Ada tiga jenis otot utama pada tubuh manusia yaitu otot dalam (otot polos), otot skeletal (otot lurik), dan otot jantung. Otot akan berkembang bila serabut-serabut otot mengalami pembesaran. Kekuatan dan ukuran otot dipengaruhi oleh latihan, gizi, jenis kelamin, dan genetika (Suratun: 2008).

4.      Struktur Lain
a.       Ligamen
Ligamen adalah sekumpulan jaringan fibrosa yang tebal yang merupa kan akhir dari suatu otot dan berfungsi mengikat suatu tulang.
b.      Tendon
Tendon adalah suatu perpanjangan dari pembungkus fibrosa yang membungkus setiap otot dan berkaitan dengan periosteum jaringan penyambung yang mengelilingi tendon, khususnya pada pergelangan tangan dan tumit. Pembungkus ini dibatasi oleh membran sinovial yang memberi lumbrikasi untuk memudahkan pergerakan tendon.
c.       Fasia
Fasia adalah suatu permukaan jaringan penyambung longgar yang didapatkan langsung di bawah kulit sebagai fasia superfisial (sebagai pembungkus tebal) jaringan penyambung fibrosa yang membungkus otot, saraf, dan pembuluh darah.
d.      Bursae
Bursae adalah suatu kantong kecil dari jaringan penyambung, yang digunakan di atas bagian yang bergerak (mis, antara kulit dan tulang, antara tendon dan tulang/otot). Bum: bertindak sebagai penampang antara bagian yang bergerak (mis., bursae: olekranon yang terletak di antara presesus dan kulit(Suratun: 2008).

B.     Pengkajian Umum Sistem Muskuloskeletal
Perawat menggunakan riwayat kesehatan dan pengkajian fisik untuk memperoleh data tentang pola pergerakan yang biasa dilakukan seseorang. Data tersebut dikoordinasikan dengan riwayat perkembangan dan informasi tentang latar belakang sosial dan psikologi pasien (Risnanto: 2014).
Secara umum tujuan pengkajian sistem musculoskeletal adalah untuk memperoleh data dasar tentang otot, tulang, dan persendian serta untuk mengetahui adanya mobilitas, kekuatan atau adanya gangguan pada bagian-bagian tertentu (Lukman: 2013).
Menurut Risnanto (2014) Riwayat kesehatan akan diperoleh pada saat kontak pertama kali dengan pasien untuk menetapkan informasi dasar dan merumuskan diagnosa keperawatan dan riwayat kesehatan meliputi informasi tentang aktifitas hidup sehari-hari dan mencatat alat bantu juga mengkaji pola ambulasi klien dan mencatat alat bantu ambulasi seperti kursi roda, tongkat, walker, atau nyeri pada beberapa sendi dan, tetapkan lokasi, lama, faktor pencetus, nyeri otot, kram atau kelemahan perlu dicatat.Riwayat kesehatan dapat juga digunakan untuk mendapat informasi tentang kelainan muskuloskeletal sebelumnya. Perawat dapat mendapatkan kelainan kongenital, trauma, peradangan atau faktor lain. Data yang dikumpulkan dari riwayat dapat dikaitkan dengan informasi dari pemeriksaan dari sistem sistem lain. Suatu riwayat nutrisi misalnya dapat mengugkapkan definisi diet kelebihan berat badan yang dapat menambah stress terhadap skeletal.

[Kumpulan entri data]
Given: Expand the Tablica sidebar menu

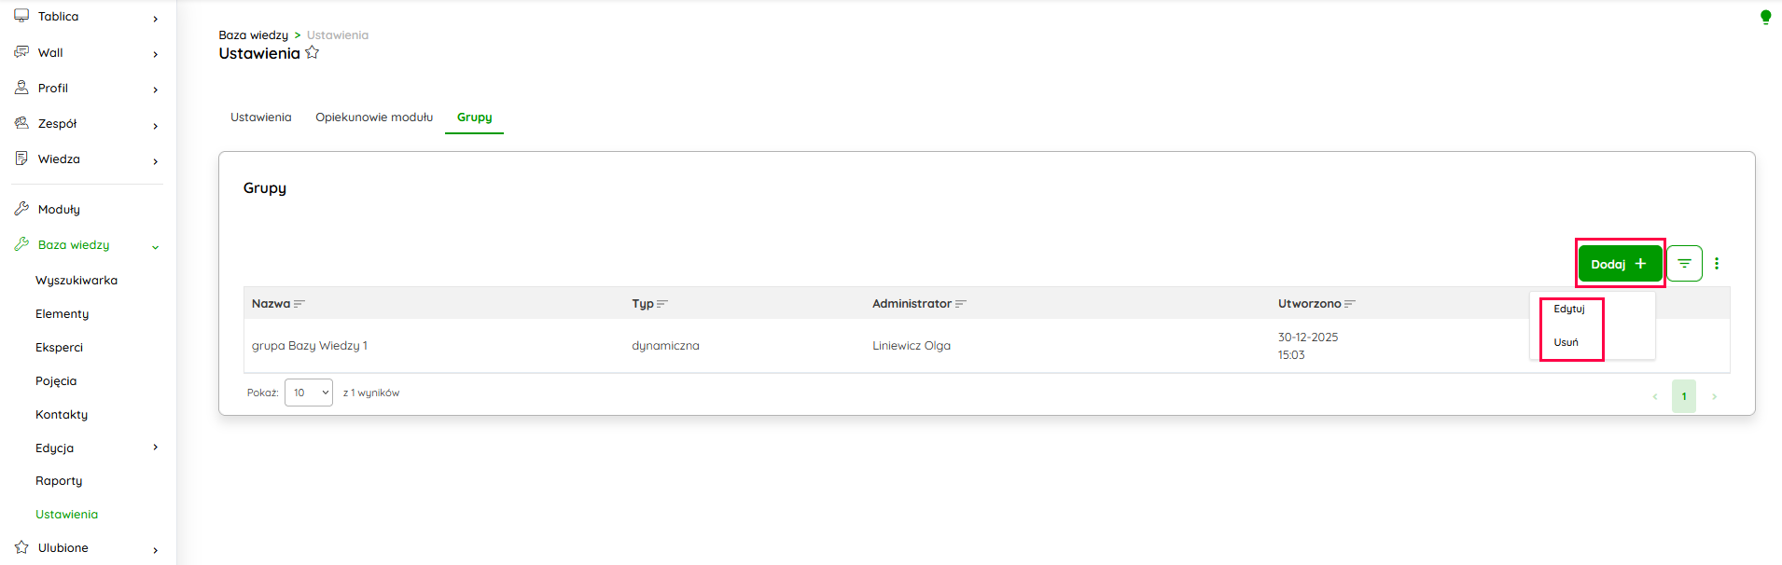Looking at the screenshot, I should (155, 18).
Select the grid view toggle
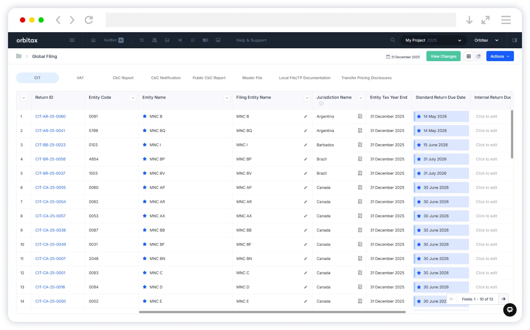 pos(468,56)
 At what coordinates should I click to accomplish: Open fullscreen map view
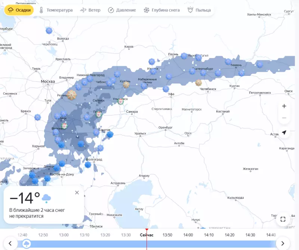click(x=283, y=220)
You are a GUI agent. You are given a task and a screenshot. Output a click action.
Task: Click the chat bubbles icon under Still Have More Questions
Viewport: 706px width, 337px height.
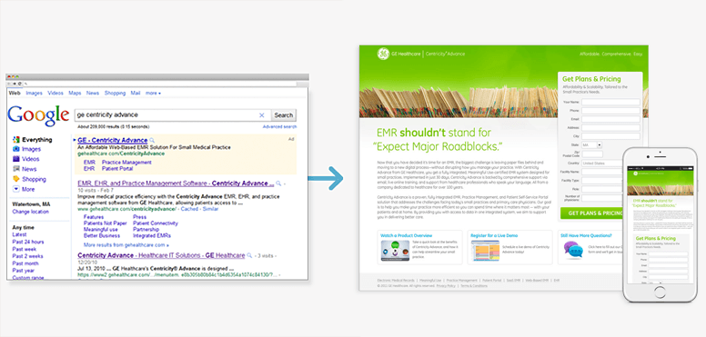click(573, 251)
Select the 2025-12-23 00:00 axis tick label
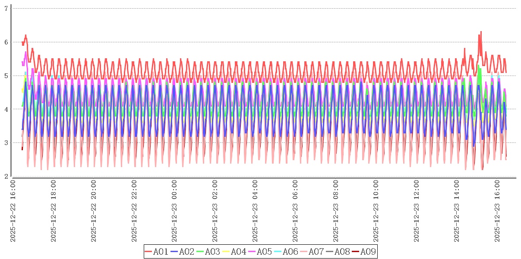The width and height of the screenshot is (521, 259). click(x=174, y=211)
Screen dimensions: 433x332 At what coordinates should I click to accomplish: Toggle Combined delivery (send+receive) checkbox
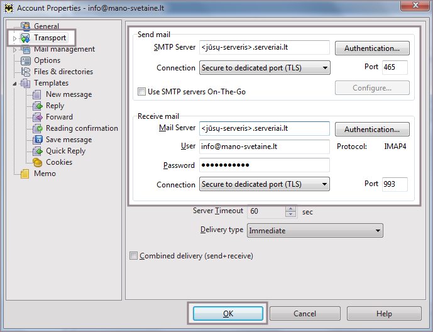coord(133,256)
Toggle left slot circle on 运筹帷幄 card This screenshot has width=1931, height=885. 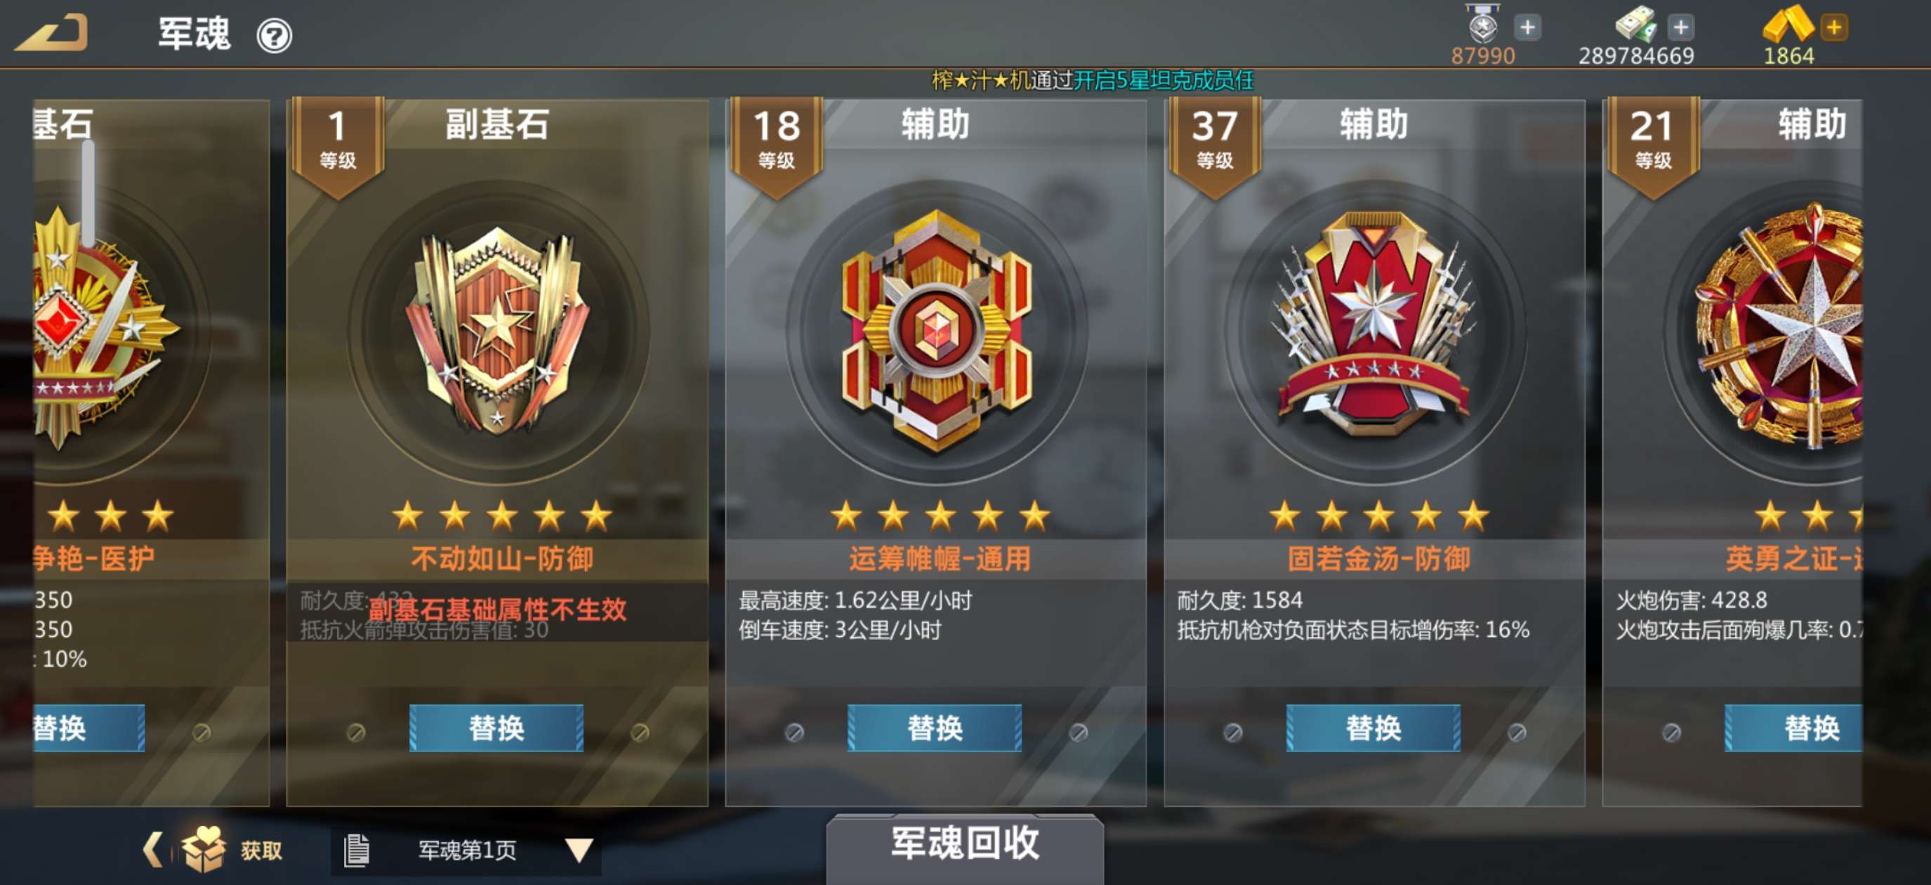795,732
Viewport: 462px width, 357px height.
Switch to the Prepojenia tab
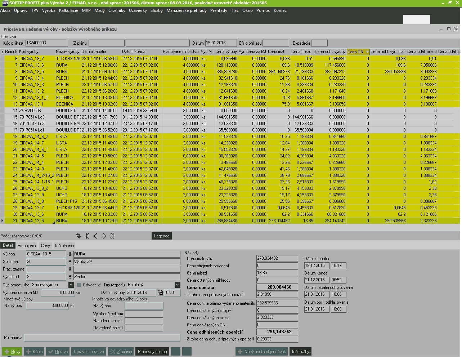[27, 245]
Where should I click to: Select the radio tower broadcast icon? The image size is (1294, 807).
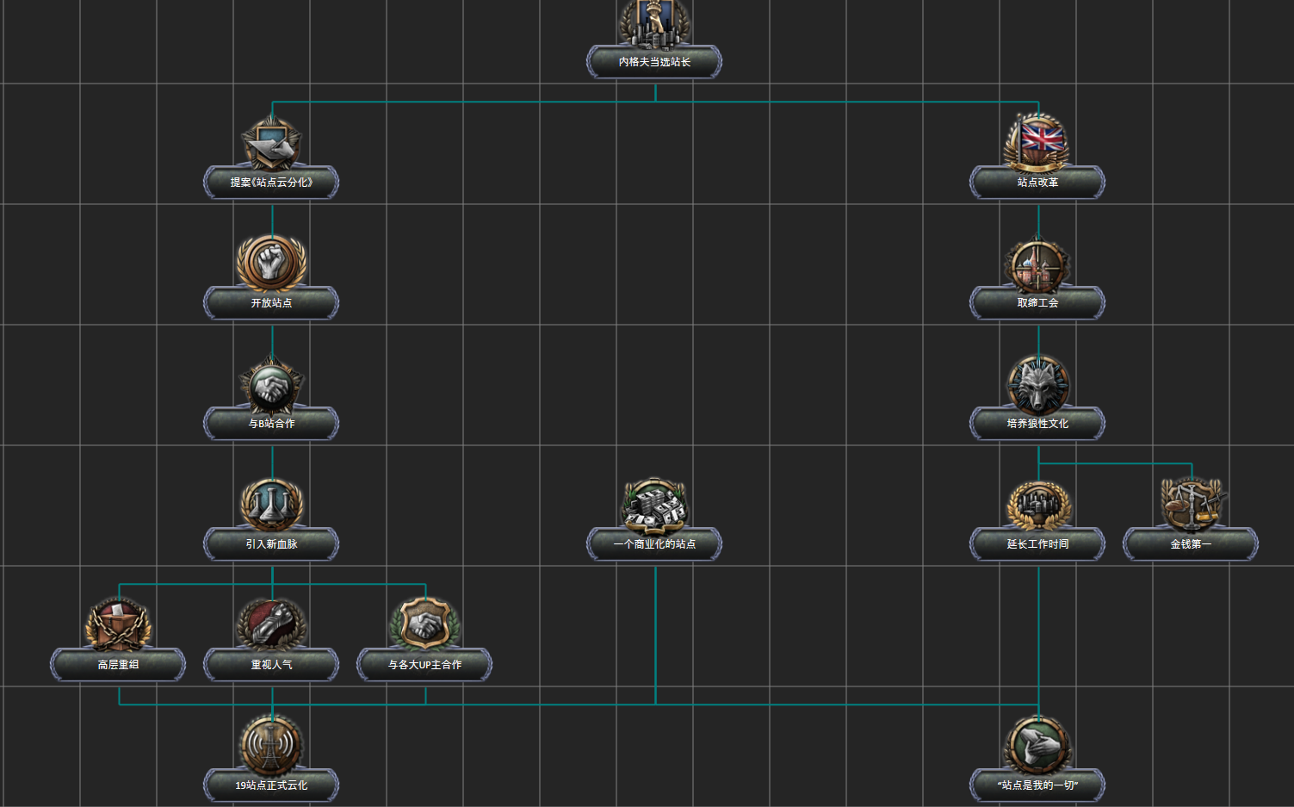point(272,745)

> _Soal yang Dijawab_:
1 – Kutiplah bagian teks tentang sistem muskuloskeletal mulai dari "d.      Bursae" sampai dengan "pasien (Risnanto: 2014).".
2 – Menurut teks tentang sistem muskuloskeletal, faktor apa saja yang memengaruhi kekuatan dan ukuran otot?
3 – Lanjutkan teks tentang sistem muskuloskeletal, dimulai setelah kalimat terakhir yang ditampilkan.

> _Jawaban Soal_:
1 –
d.      Bursae
Bursae adalah suatu kantong kecil dari jaringan penyambung, yang digunakan di atas bagian yang bergerak (mis, antara kulit dan tulang, antara tendon dan tulang/otot). Bum: bertindak sebagai penampang antara bagian yang bergerak (mis., bursae: olekranon yang terletak di antara presesus dan kulit(Suratun: 2008).

B.     Pengkajian Umum Sistem Muskuloskeletal
Perawat menggunakan riwayat kesehatan dan pengkajian fisik untuk memperoleh data tentang pola pergerakan yang biasa dilakukan seseorang. Data tersebut dikoordinasikan dengan riwayat perkembangan dan informasi tentang latar belakang sosial dan psikologi pasien (Risnanto: 2014).

2 – Latihan, gizi, jenis kelamin, dan genetika.

3 –
Pengkajian perlu dilakukan secara sistematis, teliti, dan terarah. Data yang dikumpulkan meliputi data subjektif dan objektif dengan cara melakukan anamnesa, pemeriksaan fisik, dan pemeriksaan diagnostik. (Suratun: 2008).

C.    Anamnesis Sistem Muskuloskeletal
Menururt Muttaqin (2008) Wawancara atau anamnesis dalam pengkajian keperawatan pada system musculoskeletal merupakan hal utama yang dilakukan perawat. Sebagian masalah system musculoskeletal dapat tergali melalui anamnesis yang baik dan teratur sehingga seorang perawat perlu meluangkan waktu yang cukup dalam melakukan anamnesis secara tekun dan menjadikannya kebiasaan pada setiap pengkajian keperawatan.
Perawat perlu melaksanankan dan memperhatikan beberapa hal agar proses anamnesis dapat optimal dilaksanakan yang meliputi :
1.      Ketenangan.
Perawat melaksananakan anamnesis dengan bersikap tenang agar dapat mengorganisasi pikiran dan informasi lengkao tentang apa yang akan disampaikan atau ditanyakan kepada klien.
2.      Mendengar dengan aktif.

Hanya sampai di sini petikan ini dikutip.